今日 (2018年3月30日) 13時JST頃,O君が花粉光冠が見えていると知らせてくれた。写真を見せてもらったら,とても鮮やかな光冠が写っていた。2日前にも花粉光冠を見たばかりである。このところ,晴れて暖かいので花粉の飛散量もピークのようだ。
外に出てみると,空が澄んでいるおかげで,今日の光冠はとても鮮やかに見えている (Fig. 1)。光冠は太陽の周りに虹色の光の輪が何重かに連なって見える光学現象であり,輪の直径は角度にして,約2–5度以内であるので,太陽を直接見ないように注意して観察しないと危険である。太陽を建物や街灯などで遮蔽して観察するとよい。一番内側が赤,その外側に緑,青の輪が見え,さらに赤,緑,青と2巡目の輪が見えている。よく見えると,うっすらとではあるが3番目の赤い輪まで見えた。
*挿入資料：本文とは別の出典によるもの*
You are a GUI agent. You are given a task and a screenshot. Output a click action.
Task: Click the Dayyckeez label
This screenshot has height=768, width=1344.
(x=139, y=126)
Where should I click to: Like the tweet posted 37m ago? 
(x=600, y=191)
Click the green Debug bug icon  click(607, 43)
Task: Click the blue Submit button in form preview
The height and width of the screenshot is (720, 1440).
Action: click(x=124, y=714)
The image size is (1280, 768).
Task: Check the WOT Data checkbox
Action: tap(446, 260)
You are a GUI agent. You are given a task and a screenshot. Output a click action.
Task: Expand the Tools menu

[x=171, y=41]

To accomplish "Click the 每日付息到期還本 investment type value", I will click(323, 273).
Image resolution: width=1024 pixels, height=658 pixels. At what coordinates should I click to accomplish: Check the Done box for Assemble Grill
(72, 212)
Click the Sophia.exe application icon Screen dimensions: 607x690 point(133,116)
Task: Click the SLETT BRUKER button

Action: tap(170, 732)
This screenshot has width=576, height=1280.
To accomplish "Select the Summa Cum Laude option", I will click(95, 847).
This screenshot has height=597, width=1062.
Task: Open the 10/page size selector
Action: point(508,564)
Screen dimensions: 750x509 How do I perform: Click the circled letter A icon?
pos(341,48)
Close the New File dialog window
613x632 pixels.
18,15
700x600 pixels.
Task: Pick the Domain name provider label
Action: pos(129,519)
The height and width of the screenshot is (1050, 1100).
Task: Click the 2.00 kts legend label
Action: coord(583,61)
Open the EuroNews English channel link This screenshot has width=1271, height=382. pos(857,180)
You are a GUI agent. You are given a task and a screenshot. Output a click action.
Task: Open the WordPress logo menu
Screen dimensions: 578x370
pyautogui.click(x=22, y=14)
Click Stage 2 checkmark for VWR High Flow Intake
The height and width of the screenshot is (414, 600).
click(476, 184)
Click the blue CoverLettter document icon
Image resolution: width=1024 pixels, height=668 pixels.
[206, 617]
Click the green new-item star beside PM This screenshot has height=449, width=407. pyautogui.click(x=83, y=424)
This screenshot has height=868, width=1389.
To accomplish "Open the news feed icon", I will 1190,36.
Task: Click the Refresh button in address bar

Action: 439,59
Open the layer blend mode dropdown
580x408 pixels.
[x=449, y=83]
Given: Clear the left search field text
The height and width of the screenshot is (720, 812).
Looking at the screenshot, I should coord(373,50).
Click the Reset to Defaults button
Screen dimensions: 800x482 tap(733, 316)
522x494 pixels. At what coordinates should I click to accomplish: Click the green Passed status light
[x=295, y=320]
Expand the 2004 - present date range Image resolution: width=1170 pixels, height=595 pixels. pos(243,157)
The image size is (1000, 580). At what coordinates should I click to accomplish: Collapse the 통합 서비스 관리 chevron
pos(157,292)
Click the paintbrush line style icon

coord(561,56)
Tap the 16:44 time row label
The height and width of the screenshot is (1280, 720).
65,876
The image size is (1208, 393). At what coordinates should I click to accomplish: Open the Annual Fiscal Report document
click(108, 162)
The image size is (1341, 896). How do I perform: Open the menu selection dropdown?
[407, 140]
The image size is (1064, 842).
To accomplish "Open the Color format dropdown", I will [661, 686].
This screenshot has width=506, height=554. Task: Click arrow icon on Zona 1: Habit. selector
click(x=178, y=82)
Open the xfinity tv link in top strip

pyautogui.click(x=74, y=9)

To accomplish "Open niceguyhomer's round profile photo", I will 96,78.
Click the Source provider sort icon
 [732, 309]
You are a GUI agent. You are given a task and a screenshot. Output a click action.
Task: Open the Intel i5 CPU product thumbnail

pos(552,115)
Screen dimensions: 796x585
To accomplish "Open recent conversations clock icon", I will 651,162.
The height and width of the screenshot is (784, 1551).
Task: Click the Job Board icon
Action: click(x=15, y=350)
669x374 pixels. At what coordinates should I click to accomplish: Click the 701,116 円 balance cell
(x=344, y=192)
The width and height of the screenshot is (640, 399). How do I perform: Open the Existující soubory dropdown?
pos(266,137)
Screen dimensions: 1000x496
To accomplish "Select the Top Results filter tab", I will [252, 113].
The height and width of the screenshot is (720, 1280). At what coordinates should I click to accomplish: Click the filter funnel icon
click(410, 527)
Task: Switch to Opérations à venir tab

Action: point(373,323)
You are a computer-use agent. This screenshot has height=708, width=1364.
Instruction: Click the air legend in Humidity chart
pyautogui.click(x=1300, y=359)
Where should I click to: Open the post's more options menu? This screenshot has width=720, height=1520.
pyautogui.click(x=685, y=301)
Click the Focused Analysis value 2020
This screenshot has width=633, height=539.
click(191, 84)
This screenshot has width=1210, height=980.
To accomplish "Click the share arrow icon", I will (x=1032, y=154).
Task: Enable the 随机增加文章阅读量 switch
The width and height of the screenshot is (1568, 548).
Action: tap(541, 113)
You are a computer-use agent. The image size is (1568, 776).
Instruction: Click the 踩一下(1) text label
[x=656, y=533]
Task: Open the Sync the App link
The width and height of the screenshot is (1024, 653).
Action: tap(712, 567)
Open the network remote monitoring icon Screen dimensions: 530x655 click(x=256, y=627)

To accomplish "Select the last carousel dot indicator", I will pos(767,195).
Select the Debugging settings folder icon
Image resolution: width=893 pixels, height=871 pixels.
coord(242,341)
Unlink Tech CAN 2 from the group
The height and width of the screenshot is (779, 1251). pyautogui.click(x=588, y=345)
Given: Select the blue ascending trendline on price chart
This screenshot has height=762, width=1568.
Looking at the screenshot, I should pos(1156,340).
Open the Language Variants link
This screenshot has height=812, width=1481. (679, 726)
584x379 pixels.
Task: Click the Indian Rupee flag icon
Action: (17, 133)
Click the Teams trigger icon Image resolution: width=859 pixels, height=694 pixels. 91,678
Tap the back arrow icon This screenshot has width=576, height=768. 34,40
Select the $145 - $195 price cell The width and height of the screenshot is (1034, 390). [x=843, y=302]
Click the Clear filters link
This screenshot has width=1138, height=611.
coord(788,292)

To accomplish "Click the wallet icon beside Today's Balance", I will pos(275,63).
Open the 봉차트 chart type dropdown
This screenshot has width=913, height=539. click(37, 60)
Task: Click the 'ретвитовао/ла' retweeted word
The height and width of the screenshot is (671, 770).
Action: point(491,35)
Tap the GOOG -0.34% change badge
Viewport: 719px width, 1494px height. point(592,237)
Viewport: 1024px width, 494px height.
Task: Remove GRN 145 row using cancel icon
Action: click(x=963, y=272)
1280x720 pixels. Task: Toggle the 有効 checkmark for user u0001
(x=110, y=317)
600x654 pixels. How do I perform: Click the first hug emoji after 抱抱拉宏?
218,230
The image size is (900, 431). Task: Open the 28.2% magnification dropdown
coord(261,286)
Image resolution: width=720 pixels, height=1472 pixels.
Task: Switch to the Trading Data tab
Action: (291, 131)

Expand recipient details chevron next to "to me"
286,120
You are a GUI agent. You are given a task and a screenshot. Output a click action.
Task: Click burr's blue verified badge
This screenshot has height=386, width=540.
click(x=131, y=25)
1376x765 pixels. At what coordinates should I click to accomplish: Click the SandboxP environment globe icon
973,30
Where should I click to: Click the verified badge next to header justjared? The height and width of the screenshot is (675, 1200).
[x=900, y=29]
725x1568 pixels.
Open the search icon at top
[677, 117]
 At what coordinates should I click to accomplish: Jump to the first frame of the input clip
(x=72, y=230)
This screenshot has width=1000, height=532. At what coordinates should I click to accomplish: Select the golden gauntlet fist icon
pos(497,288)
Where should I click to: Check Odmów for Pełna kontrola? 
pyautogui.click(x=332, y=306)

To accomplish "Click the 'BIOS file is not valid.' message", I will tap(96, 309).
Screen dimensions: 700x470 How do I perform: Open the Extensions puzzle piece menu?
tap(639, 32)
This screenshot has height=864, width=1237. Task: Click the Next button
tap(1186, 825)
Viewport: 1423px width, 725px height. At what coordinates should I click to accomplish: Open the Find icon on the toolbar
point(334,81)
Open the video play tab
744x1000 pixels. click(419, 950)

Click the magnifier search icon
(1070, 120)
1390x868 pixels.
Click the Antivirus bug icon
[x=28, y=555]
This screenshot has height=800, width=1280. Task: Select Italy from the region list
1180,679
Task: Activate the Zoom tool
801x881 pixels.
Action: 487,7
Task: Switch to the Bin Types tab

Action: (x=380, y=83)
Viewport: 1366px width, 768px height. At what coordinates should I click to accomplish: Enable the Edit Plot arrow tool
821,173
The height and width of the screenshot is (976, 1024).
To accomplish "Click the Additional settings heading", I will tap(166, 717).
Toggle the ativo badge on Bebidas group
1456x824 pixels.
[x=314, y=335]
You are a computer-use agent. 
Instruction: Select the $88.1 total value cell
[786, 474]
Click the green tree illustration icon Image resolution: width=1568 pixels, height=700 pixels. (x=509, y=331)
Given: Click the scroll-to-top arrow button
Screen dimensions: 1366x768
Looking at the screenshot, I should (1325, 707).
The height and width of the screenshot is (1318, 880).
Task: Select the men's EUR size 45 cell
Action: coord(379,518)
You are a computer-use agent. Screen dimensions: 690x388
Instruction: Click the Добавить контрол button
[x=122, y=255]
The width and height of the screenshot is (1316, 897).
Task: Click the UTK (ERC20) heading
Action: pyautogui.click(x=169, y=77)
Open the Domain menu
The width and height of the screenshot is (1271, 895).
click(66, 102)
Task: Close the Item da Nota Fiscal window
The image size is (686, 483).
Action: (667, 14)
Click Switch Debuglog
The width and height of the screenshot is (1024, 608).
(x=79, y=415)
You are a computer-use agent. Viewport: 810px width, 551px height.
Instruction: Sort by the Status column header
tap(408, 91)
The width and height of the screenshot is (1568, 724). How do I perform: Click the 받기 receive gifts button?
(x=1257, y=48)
光冠はエアロゾルや雲粒などの微粒子による光の回折が原因で生じる。回折角は,光の波長に対する粒子の大きさの比で決まっており,粒子の大きさが一定なら光の波長によって回折角が変化するため,波長(色)によって異なる角度で光の輪が太陽の周りに見えることになる。スギ花粉の大きさは直径約30 µmであり,1つの小さな突起を持っている。花粉が球形に近く,大きさが揃っているときに,観測された光冠が理論的に説明できることは,Hioki and Iwabuchi (2015) で確認された。
ところで,2日前 (2018年3月28日13–16時頃) の光冠で特に顕著だったが,太陽が低くなってくると,光冠は少し縦長の楕円形に見えた (Fig. 2)。松の花粉は(水分子模型のような)非球形の形をしており,著しく楕円形の光冠になることが知られている。しかし,今の時期の飛散量としてはスギとヒノキ,ハンノキの花粉が主であり,中でもスギとヒノキの花粉の量が多いと思われる。ヒノキの花粉もスギ花粉と同じく,直径約30 µmで球形に近い。2日前や今日の光冠が楕円形に見えたのは,果たして何の花粉によるものだろうか。
Fig. 2 Pollen corona observed at 16:22 JST on March 28, 2018, in Sendai, Japan.
2日前にはPM2.5の量も多く空が少し白っぽかったのと比べ,今日の空は鮮やかな青でエアロゾルも少ないと思われた。エアロゾルの光学的厚さは0.1程度だろうかと思って,後でSPRINTARS (https://sprintars.riam.kyushu-u.ac.jp) の予測値を見ると,12時 JSTの仙台付近の予測値は0.02–0.03を示していた。いずれ今日の空はとても澄んでいる。過日よりは少し風が冷たかった。ライダーの観測図を見ると (Fig. 3),28日,30日共に,光冠が見えた12–15時頃の時間帯には,0–2 kmにエアロゾルが見えており,2 kmよりも上空はとても清浄である。偏光解消比は比較的高い部分がある。下層2 kmでは,朝から昼または午後にかけてエアロゾルの増加が見られる。上空はエアロゾルの少ない清浄な状態にあったところ,次第に大気下層の花粉の量が増大して,光冠が見えたと考えられる。
References
Hioki, S., and H. Iwabuchi, Photographic observation and optical simulation of a pollen corona display in Japan, APPLIED OPTICS, 54 (4), 12-21, 2015.
Fig. 3 Lidar measurement result for March 26–30, 2018 at Tohoku Univ. observation site in Sendai, Japan.